* Supplied text:
*** Block opens ***

You are viewing a plain text version of this content. The canonical link for it is here.
Posted to dev@httpd.apache.org by Rob Hartill <ro...@imdb.com> on 1997/01/17 23:02:03 UTC

apache log file documentation unclear (fwd)

The request below makes sense. He's talking about
htdocs/manual/mod/mod_log_config.html, but it needs to be applied to
the source code comments too:

Index: mod_log_config.c
===================================================================
RCS file: /export/home/cvs/apache/src/mod_log_config.c,v
retrieving revision 1.5
diff -u -r1.5 mod_log_config.c
--- mod_log_config.c    1997/01/16 18:22:32     1.5
+++ mod_log_config.c    1997/01/17 21:58:16
@@ -109,7 +109,7 @@
  * literal characters copied into the log files, and '%' directives as
  * follows:
  *
- * %...b:  bytes sent.
+ * %...b:  bytes sent (excluding HTTP headers)
  * %...f:  filename
  * %...h:  remote host
  * %...{Foobar}i:  The contents of Foobar: header line(s) in the request



---------- Forwarded message ----------
Date: Fri, 17 Jan 1997 16:18:59 -0500
From: David J MacKenzie <dj...@va.pubnix.com>
To: apache-bugs@apache.org
Cc: djm@va.pubnix.com
Subject: apache log file documentation unclear

In http://www.apache.org/docs/mod/mod_log_config.html
it says in the common log format description:

bytes 
      The number of bytes in the object returned to the client, not
including any headers.

*** Block closes ***

* Task list:
(1) Please copy the message about the Apache log documentation word for word, starting with "---------- Forwarded message" and going on through "including any headers.".
(2) Extend the mailing-list message about the Apache log documentation, picking up after its final line.

* Data shown:
*** Block opens ***

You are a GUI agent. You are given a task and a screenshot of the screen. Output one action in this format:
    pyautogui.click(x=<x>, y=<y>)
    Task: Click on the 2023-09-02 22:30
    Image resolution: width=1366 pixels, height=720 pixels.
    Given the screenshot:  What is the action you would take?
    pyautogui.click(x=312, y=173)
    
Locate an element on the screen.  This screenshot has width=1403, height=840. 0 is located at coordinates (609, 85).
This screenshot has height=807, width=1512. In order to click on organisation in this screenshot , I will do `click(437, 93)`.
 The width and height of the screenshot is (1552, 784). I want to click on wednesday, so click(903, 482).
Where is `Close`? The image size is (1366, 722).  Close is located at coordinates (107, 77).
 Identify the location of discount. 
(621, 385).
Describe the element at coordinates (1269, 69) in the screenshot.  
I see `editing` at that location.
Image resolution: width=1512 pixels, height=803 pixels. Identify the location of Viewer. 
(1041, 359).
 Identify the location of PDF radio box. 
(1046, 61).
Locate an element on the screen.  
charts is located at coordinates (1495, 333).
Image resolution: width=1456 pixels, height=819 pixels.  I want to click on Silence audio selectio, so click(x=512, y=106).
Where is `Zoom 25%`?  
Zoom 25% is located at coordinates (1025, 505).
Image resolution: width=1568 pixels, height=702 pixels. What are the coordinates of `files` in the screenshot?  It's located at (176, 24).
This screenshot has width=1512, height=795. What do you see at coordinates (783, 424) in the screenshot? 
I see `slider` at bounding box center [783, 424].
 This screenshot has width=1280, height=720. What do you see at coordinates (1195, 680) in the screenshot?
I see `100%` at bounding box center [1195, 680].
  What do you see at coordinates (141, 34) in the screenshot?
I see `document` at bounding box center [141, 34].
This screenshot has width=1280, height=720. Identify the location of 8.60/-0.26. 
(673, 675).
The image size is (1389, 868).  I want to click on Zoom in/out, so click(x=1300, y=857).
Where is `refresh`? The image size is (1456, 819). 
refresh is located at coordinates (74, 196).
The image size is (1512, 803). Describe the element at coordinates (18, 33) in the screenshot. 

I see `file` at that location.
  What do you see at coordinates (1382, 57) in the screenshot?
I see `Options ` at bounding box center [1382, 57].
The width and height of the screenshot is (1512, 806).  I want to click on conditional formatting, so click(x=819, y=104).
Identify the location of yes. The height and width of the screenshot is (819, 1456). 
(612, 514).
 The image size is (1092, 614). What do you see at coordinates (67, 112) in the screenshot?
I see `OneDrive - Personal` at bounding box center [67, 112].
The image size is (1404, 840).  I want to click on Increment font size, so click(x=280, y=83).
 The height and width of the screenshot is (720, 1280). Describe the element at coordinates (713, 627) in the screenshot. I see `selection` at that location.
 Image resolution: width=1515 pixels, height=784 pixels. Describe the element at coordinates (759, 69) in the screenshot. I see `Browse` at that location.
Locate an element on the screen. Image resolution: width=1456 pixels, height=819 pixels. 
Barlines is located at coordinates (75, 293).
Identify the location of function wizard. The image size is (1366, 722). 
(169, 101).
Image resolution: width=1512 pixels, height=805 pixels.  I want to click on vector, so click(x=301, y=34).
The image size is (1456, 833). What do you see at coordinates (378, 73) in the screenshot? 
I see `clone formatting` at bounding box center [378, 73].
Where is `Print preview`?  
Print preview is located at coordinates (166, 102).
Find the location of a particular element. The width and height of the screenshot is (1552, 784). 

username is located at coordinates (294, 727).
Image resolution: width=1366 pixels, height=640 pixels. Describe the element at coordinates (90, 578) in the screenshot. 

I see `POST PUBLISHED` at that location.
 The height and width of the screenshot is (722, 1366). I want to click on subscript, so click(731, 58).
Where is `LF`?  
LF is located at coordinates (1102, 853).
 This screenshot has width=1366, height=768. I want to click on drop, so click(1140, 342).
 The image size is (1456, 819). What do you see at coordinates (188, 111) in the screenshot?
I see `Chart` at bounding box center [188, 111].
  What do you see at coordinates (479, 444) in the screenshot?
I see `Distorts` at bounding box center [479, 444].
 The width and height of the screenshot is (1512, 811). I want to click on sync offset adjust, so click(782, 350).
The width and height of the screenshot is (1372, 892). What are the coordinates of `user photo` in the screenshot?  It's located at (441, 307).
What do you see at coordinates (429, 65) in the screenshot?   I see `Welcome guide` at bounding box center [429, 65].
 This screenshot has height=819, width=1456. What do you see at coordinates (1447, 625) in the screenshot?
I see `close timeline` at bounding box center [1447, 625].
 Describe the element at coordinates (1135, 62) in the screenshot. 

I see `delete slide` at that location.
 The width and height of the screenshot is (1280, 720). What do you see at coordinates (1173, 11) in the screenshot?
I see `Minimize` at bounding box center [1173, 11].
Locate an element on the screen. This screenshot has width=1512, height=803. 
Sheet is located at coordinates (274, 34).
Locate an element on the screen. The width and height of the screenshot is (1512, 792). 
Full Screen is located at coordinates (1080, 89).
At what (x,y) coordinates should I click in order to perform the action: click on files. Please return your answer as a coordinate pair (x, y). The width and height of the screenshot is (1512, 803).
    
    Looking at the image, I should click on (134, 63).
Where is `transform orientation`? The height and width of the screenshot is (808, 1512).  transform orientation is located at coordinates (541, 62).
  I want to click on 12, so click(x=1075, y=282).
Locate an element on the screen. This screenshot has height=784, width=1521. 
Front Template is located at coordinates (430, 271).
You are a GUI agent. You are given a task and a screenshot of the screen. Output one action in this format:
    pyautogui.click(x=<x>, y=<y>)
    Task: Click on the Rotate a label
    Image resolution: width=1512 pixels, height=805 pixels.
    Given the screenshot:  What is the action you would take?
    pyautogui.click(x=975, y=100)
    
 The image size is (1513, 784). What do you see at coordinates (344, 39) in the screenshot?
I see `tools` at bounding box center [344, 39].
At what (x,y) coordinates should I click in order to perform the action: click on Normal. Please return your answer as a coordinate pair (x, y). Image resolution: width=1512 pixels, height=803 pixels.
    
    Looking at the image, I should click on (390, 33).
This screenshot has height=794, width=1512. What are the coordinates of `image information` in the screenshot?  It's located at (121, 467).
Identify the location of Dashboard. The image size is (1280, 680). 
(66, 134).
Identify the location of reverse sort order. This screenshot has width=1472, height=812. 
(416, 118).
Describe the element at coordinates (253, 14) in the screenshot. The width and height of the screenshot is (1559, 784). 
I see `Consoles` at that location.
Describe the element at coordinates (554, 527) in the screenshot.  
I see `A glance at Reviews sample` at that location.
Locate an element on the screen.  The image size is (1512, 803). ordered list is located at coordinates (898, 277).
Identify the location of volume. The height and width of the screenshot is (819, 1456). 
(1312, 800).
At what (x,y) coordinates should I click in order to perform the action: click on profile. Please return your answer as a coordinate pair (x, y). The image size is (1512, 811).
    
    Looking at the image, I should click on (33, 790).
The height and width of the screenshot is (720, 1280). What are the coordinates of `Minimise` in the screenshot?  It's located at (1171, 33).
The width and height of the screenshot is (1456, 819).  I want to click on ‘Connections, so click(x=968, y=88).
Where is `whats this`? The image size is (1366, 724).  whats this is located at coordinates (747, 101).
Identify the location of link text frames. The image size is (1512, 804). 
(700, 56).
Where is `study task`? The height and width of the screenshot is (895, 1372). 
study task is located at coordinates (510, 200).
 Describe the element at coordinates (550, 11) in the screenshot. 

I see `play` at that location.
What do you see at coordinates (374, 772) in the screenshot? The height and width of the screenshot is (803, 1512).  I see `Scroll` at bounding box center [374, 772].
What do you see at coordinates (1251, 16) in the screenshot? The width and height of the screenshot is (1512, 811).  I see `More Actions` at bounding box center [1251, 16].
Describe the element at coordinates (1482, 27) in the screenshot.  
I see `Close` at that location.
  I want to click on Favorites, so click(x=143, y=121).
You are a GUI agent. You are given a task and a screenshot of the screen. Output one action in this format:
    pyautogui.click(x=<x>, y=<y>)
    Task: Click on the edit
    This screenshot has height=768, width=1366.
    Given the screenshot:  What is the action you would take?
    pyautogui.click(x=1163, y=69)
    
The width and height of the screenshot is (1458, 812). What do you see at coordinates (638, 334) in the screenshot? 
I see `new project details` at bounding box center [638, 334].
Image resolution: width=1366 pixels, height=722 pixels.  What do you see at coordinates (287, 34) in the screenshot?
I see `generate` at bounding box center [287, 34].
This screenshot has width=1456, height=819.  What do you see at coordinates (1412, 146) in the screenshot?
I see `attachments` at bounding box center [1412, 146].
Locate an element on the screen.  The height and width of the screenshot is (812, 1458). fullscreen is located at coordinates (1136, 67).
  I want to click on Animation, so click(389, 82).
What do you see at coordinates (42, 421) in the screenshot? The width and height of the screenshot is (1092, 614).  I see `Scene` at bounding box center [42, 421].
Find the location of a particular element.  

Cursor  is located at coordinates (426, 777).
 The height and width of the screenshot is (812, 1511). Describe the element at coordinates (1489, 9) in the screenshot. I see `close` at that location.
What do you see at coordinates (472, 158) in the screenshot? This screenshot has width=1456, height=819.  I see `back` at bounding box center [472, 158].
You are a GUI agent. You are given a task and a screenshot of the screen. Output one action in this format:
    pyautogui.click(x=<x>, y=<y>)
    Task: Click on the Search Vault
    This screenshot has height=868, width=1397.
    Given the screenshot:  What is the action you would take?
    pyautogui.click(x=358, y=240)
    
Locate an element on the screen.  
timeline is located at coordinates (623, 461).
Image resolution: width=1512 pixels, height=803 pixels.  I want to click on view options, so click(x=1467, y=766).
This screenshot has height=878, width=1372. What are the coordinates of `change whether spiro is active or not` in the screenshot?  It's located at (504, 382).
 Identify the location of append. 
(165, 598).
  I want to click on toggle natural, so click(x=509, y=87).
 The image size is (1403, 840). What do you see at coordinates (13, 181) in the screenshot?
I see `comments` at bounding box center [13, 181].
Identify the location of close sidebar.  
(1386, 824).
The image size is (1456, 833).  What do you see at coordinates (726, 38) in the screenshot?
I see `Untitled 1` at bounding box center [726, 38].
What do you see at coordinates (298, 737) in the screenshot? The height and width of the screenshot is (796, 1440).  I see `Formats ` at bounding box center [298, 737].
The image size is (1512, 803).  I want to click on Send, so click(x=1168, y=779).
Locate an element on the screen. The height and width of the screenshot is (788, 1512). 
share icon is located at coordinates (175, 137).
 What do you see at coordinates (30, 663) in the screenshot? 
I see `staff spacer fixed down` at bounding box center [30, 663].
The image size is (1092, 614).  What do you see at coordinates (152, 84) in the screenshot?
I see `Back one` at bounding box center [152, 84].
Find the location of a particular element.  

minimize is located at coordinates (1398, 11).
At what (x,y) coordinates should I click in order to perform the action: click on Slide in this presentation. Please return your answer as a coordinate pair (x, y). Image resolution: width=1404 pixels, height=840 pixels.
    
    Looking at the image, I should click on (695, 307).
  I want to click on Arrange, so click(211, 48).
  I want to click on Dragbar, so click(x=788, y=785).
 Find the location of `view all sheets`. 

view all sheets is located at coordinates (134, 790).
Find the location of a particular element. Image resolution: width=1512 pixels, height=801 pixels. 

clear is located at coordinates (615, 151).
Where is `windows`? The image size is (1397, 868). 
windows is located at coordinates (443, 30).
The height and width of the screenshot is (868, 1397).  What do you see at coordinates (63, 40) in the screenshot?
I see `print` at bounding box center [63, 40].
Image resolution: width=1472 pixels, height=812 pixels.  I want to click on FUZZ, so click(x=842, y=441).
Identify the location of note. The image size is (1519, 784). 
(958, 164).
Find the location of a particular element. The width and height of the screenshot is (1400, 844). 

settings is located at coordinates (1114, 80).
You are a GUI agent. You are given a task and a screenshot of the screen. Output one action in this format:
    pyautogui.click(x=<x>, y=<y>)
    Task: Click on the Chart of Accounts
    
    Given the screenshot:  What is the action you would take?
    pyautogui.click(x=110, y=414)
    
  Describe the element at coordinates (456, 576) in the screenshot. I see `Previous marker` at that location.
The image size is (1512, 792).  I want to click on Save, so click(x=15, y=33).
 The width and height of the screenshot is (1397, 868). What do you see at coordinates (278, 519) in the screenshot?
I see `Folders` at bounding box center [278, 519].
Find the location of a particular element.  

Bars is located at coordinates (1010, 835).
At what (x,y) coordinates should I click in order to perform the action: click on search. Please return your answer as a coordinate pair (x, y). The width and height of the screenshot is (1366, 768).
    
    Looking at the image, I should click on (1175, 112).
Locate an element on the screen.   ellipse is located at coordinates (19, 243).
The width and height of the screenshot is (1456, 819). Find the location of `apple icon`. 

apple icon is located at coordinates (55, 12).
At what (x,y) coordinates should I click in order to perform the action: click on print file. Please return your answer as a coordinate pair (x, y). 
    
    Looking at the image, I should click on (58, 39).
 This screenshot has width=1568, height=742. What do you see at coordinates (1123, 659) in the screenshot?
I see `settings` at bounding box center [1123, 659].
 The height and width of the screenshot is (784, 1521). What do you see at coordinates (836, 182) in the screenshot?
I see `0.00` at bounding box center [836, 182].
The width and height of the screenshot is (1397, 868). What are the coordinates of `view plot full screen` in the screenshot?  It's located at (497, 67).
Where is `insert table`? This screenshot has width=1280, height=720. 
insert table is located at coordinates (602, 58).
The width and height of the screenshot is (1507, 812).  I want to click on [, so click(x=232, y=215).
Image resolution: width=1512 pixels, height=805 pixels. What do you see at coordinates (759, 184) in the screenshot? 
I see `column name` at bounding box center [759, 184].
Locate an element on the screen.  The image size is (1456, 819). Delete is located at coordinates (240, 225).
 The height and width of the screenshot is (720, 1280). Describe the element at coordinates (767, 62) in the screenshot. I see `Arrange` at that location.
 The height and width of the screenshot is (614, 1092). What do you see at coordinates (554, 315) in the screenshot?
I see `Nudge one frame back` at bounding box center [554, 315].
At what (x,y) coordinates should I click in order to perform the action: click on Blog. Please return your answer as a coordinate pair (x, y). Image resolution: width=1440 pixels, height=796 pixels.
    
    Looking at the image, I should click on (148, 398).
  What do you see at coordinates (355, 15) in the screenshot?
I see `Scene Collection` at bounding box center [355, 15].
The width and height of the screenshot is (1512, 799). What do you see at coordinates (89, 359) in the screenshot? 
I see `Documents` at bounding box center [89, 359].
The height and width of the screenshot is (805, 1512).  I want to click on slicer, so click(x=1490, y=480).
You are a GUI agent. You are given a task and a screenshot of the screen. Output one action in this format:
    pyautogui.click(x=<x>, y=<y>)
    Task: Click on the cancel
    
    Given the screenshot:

*** Block closes ***

* Responses by item number:
(1)
---------- Forwarded message ----------
Date: Fri, 17 Jan 1997 16:18:59 -0500
From: David J MacKenzie <dj...@va.pubnix.com>
To: apache-bugs@apache.org
Cc: djm@va.pubnix.com
Subject: apache log file documentation unclear

In http://www.apache.org/docs/mod/mod_log_config.html
it says in the common log format description:

bytes 
      The number of bytes in the object returned to the client, not
including any headers.

(2)
and in the custom log formats section:

%...b:          Bytes sent.

This should make explicit that it's the number of bytes *sent* to the
client, which can be up to 8k more than the number of bytes *received*
by the client.  Some of our customers have wondered exactly what this
number is when trying to interpret their log files.  The documentation
for analog reportedly accuses web servers of putting inaccurate byte
counts in their log files--apparently the analog author assumes that
the number is supposed to be the number of bytes received by the
client, so clarifying what it's actually intended to be might help.

I know this is a small point, but it took me some groveling around in
the source code to come up with the answer.